The owners of the commercial diving boat that erupted into flames during a Labor Day weekend accident off the coast of Southern California are now seeking to avoid payouts to the families of the 34 people who died onboard.
On Thursday, Glen and Dana Fritzler of Truth Aquatics, which owned the now-destroyed Conception, filed a lawsuit in U.S. District Court in Los Angeles, arguing they shouldn’t owe a single cent for the tragedy, the Associated Press reported.
The Fritzlers are attempting to make their case by using the Shipowner’s Limitation of Liability Act of 1851, a statute frequently used in waterway accidents. The couple has requested that the judge either waive their financial liability or adjust it to the boat’s post-fire value ― in this case, $0.
The law was most famously used by the shipping company White Star Lines after the 1912 Titanic disaster during which more than 1,500 passengers were killed on the ship’s maiden voyage. In that instance, the company’s liability was evaluated at $92,000, which equaled the worth of the surviving lifeboats.
In the early hours of Monday morning, a Conception crew member made a mayday call announcing that the 75-foot vessel had caught fire near Santa Cruz Island.
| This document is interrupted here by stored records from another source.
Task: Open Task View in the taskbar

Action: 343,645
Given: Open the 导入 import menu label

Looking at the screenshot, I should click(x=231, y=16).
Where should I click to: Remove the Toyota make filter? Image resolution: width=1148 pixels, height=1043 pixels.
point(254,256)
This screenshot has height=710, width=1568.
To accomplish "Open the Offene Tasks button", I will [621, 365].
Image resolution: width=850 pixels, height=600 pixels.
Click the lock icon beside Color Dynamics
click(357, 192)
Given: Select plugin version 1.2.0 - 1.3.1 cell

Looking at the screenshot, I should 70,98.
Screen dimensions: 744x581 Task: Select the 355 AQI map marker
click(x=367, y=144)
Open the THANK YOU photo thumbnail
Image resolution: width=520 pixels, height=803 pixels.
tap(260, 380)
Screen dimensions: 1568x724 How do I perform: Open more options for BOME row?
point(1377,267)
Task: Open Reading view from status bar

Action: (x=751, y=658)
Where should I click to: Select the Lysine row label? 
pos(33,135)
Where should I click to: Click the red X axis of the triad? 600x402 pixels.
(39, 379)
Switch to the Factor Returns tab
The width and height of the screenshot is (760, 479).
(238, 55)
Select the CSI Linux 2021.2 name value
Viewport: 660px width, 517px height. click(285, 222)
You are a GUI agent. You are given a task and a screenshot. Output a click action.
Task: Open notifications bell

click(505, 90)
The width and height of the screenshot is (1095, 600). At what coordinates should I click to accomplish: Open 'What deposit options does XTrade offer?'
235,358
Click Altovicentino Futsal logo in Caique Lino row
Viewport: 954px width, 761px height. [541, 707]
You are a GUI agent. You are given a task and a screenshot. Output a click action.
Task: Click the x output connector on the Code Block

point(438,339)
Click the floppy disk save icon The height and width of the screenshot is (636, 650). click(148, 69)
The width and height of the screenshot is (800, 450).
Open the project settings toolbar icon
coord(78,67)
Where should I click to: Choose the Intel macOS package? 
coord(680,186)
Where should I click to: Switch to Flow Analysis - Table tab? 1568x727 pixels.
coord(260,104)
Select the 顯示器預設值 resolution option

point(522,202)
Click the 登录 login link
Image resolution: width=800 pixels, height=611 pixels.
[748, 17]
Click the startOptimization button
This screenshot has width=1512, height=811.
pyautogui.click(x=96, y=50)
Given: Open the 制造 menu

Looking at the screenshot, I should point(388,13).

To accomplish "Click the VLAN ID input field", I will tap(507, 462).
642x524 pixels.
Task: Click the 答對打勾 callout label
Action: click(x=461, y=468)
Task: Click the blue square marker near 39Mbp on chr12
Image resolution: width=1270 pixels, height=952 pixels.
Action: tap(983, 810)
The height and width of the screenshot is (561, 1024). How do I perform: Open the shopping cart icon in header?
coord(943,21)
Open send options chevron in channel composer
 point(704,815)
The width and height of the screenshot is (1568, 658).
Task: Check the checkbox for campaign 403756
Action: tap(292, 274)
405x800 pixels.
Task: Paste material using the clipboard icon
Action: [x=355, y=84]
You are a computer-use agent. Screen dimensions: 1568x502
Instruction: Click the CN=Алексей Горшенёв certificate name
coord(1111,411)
Five of the six crew members jumped ship and survived, but the remaining crew member and 33 passengers who died were trapped below deck with no way out.
As of Wednesday, all but one of the bodies had been found and recovered.
Local, state and federal authorities are still investigating what happened, though an early investigation uncovered safety lapses, law enforcement sources told the Los Angeles Times.
According to the AP, a non-jury trial will be held to determine whether Truth Aquatics can prove it wasn’t to blame for the fire. If it is successful in doing so, claimants will not be entitled to any financial restitution.
CORRECTION: A previous version of this article mistakenly stated the Conception caught fire near Santa Cruz, and that four out of five crew members made it off the boat. The accident occurred near Santa Cruz Island, and five out of the six-person crew escaped.